There are still limited data on the incidence of cardiovascular abnormalities in the mild pHPT. In the population-based, cross-sectional Tromso study, serum PTH level was found to be one of the independent predictors for coronary heart disease [6]. However, presence of coronary artery disease was assessed using a questionnaire without objective quantification of atherosclerosis. Rubin et al. [9] reported increased arterial stiffness in mild pHPT patients by using a non-invasive device as the ‘augmentation index’. Most studies evaluating the association between PHPT and atherosclerosis have used carotid artery intima-media thickness as a marker of systemic atherosclerosis. In one of those studies, Nuzzo et al. [7] observed markedly increased carotid intima-media thickness in pHPT patients compared with controls. However this could not be confirmed in populations in which the serum calcium did not extend to the abnormal range. In one of these studies, however, Kosch et al. [10] found impaired endothelium-dependent flow-mediated vasodilation in pHPT patients compared to controls suggesting increased prevelance of endothelial dysfunction in these patients. In a study evaluating novel plasma risk markers of cardiovascular disease in pHPT patients, Ogard et al. [24] reported no significant correlation between PTH or calcium and risk markers of cardiovascular disease.

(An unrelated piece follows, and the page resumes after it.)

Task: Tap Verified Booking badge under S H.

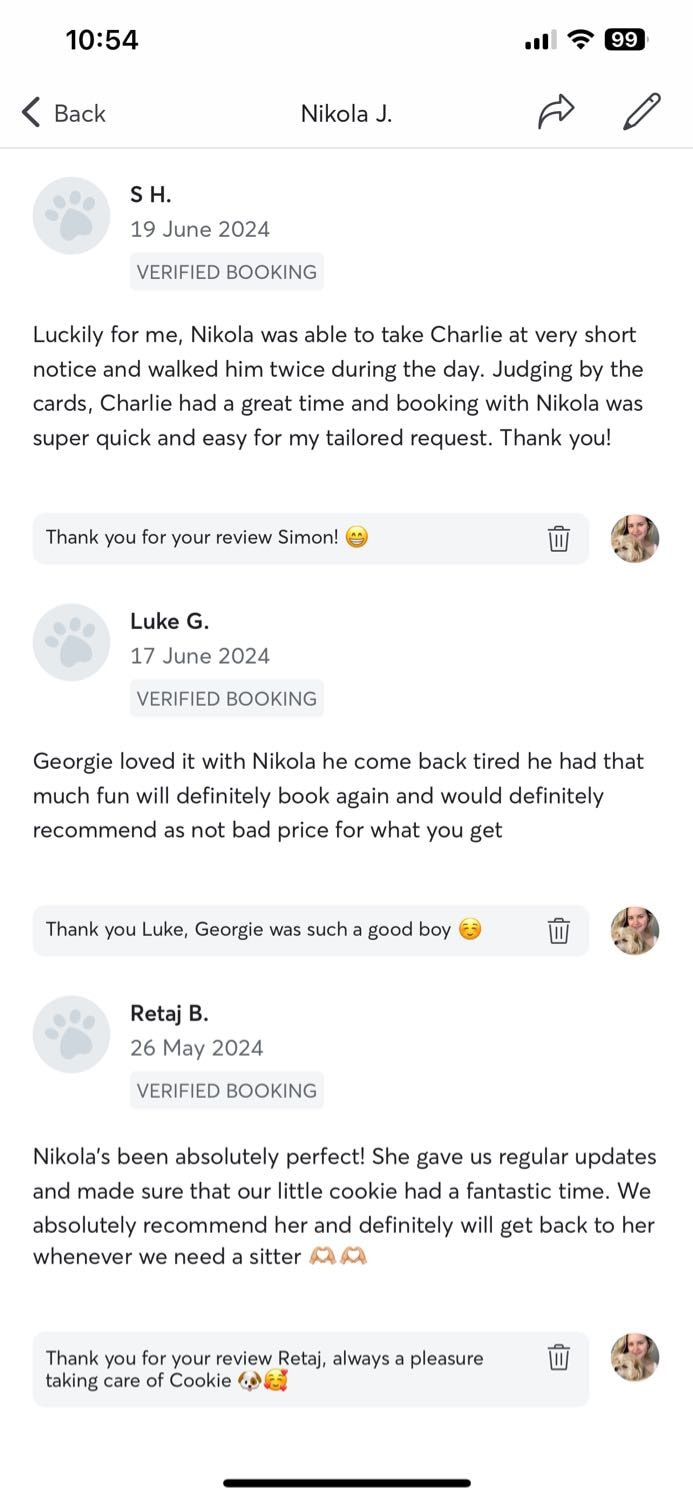Action: 227,272
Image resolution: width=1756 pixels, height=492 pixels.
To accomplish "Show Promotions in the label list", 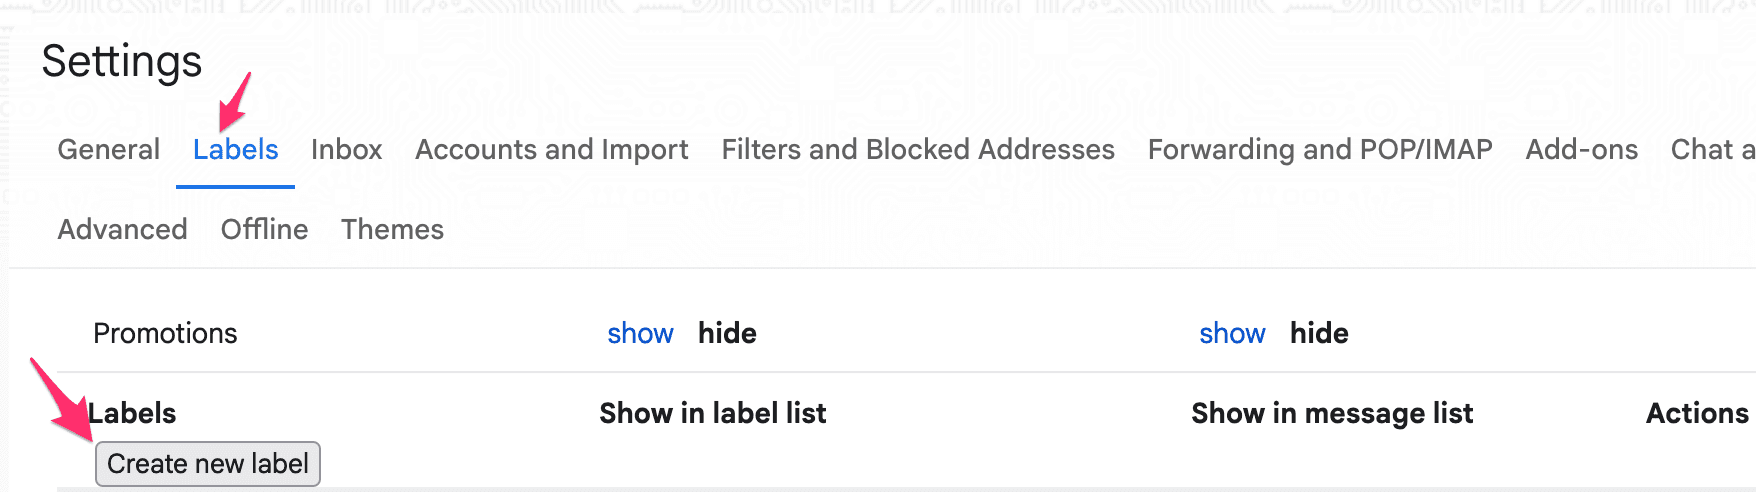I will tap(640, 334).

The reasons for these different results are not clear but differences in the methods for excluding the confounding effects of co-existing cardiovascular risk factors and differences in patient characteristics with varying degrees of hypercalcemia may have contributed to these discrepancies. In our study, we used tomographic coronary calcification scoring for direct evaluation of coronary atherosclerosis burden. In a similar study, Watson et al. [25] evaluated the associations between vascular calcification and serum levels of osteoregulatory molecules and found no correlation between serum PTH levels and coronary calcification quantified by electron beam computed tomography. In addition, in agreement with our results, Kosch et al. [13] could not find any association between increased PTH levels and mechanical arterial wall properties in pHPT patients devoid of hypertension and renal disease.

In conclusion, the present study suggests that asymptomatic primary hyperparathyroidism does not constitute an independent risk factor for coronary calcification, as such for coronary atherosclerosis. Our results are in agreement with results of other studies performed on pHPT patients without overt hypercalcemia.